The recent hysteria about a few peripheral citations of legal norms in other liberal democracies in Supreme Court opinions has reached some kind of apex with a speaker at a Federalist Society convention proposing a constitutional amendment banning the practice. What’s strange is the amount of energy being expended over what it quite obviously a trivial issue — it’s not clear why anyone thinks such dicta have any actual causal effects on the outcome of cases. Such citations are likely to come up almost exclusively in cases where the text of the Constitution can plausibly support a wide range of outcomes, and hence are overwhelmingly likely to be used only to back up conclusions judges have reached for independent reasons. This is certainly true of the cruel and unusual punishment clause, at issue in the case that has generated the greatest outrage about the supposedly pernicious effects of citing foreign law. Does anybody seriously think that a single vote in the case would have changed had the Constitution forbidden the citation of law of other democracies? Scalia noted in his dissent that Kennedy would be unlikely to cite foreign law when its conclusions were less favorable to his position, but that’s the point: the cites are window dressing. It may be true that Kennedy’s experience teaching abroad has had a moderating effect, but this would remain true whether his opinion cited the laws of other countries or not.

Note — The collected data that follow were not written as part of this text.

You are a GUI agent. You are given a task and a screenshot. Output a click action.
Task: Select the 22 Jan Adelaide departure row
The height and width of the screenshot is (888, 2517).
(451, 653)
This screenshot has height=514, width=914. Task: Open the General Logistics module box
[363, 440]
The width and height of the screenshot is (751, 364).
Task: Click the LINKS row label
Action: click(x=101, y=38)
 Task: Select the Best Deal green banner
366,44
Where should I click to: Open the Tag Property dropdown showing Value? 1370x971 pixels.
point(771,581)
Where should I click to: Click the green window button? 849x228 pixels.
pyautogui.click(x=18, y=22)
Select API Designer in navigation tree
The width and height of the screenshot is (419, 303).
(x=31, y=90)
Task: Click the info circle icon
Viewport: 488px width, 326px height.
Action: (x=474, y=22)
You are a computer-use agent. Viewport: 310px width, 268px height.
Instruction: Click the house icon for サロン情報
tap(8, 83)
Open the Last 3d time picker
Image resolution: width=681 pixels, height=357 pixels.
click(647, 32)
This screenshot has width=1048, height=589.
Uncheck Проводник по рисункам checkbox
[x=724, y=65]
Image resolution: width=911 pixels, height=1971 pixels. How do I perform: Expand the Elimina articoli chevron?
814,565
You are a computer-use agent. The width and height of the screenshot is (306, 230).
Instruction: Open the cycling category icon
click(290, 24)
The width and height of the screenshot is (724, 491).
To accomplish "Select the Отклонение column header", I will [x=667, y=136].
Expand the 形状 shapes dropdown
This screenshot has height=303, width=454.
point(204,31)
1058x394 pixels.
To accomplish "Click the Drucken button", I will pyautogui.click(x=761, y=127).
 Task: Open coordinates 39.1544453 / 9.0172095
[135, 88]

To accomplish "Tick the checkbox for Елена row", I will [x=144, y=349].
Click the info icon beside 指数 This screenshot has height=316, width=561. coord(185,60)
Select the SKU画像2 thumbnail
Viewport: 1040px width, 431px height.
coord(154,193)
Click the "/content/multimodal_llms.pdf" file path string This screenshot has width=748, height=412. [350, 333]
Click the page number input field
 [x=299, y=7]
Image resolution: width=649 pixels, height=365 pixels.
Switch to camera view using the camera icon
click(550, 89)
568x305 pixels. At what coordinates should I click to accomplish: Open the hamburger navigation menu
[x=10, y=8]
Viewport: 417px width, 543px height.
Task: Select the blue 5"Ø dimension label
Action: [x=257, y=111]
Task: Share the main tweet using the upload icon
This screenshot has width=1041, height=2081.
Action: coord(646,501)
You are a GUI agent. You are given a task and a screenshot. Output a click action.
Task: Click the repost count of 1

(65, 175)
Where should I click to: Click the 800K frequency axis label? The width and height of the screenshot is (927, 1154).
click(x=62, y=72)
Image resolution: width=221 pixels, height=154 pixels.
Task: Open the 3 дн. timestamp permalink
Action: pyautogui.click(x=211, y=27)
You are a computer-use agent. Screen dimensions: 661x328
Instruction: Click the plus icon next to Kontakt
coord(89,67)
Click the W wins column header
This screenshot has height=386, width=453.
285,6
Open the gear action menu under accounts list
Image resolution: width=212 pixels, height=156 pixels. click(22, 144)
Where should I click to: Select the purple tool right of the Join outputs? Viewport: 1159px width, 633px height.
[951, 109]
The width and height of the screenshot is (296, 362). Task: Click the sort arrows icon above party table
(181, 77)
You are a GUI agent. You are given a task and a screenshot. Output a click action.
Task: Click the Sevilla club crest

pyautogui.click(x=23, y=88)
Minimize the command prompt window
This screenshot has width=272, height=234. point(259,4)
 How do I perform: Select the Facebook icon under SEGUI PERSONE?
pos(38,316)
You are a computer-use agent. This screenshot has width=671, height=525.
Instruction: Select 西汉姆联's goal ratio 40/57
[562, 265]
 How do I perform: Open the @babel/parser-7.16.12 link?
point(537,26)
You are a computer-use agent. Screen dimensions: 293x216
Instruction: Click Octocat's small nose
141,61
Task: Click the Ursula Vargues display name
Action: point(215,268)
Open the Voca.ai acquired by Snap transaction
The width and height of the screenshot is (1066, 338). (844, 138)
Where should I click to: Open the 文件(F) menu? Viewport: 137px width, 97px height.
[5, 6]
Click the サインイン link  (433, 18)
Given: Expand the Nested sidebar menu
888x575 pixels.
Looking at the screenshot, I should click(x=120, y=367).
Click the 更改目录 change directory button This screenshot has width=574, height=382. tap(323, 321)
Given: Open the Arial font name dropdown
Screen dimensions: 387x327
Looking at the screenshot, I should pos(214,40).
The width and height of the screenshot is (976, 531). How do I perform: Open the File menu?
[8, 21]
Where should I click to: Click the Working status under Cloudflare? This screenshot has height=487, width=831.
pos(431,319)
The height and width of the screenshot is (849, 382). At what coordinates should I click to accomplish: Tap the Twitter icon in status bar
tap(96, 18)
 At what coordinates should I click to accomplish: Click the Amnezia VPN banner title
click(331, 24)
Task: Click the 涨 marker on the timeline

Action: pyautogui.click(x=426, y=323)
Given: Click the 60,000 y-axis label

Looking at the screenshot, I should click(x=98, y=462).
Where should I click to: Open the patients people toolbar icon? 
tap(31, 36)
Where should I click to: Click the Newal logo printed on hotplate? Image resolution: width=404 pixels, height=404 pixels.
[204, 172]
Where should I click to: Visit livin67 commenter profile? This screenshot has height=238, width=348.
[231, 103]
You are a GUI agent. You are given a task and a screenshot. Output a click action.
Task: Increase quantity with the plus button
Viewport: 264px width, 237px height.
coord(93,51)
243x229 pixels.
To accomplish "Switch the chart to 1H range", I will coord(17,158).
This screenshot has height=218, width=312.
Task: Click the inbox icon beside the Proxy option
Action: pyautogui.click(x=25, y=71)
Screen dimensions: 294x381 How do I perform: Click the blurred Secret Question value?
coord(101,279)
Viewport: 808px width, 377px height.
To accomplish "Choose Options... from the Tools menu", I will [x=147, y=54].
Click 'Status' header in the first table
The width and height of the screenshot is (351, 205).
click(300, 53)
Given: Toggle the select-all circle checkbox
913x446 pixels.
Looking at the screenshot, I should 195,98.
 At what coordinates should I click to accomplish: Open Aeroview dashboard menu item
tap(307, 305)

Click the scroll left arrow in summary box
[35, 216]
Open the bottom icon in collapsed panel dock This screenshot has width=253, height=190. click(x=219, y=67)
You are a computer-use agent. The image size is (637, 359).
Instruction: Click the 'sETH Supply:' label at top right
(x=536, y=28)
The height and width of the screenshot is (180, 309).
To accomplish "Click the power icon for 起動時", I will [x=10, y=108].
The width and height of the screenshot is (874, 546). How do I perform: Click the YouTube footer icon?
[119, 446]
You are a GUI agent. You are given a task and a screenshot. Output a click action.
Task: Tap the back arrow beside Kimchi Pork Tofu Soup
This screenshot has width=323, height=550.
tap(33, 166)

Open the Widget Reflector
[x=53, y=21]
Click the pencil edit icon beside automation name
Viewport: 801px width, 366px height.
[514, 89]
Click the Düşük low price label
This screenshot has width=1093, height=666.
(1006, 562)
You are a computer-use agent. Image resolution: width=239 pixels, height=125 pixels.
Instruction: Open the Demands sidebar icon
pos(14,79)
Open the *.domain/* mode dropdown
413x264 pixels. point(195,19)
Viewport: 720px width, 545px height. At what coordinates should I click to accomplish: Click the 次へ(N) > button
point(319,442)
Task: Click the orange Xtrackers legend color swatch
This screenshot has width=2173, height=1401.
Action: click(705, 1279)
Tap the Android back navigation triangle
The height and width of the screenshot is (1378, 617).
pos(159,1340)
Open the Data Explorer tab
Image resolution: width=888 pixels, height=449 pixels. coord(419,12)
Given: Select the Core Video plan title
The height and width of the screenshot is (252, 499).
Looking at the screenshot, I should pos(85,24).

Crucial to making this triviality into a major issue is a strawman. According to Adler, the advocate of the amendment laid out the “basic case against relying upon foreign or international law in constitutional interpretation.” [my emphasis] But, of course, nobody says (as the word “rely” would seem to imply) that American judges are bound by the laws of similar countries; rather, at most it’s simply one of many sources that a judge might consult when trying to construe the meaning of an ambiguous constitutional clause. Reasonable people can differ about whether it’s an appropriate source to look at, but such pragmatic use of sources outside the constitution is utterly banal. I don’t recall any conservatives complaining about, say, Clarence Thomas’s (implausible) paean to the emancipatory effects of vouchers, although strictly speaking such policy effects are irrelevant to the question of whether state funding that goes almost entirely to parochial schools violates the First Amendment. I’d also be interested to know how many people furious about Roper have railed against the Rehnquist Court’s “sovereign immunity” doctrine, which seems to “rely” heavily on centuries-old British common law being binding in American federal courts…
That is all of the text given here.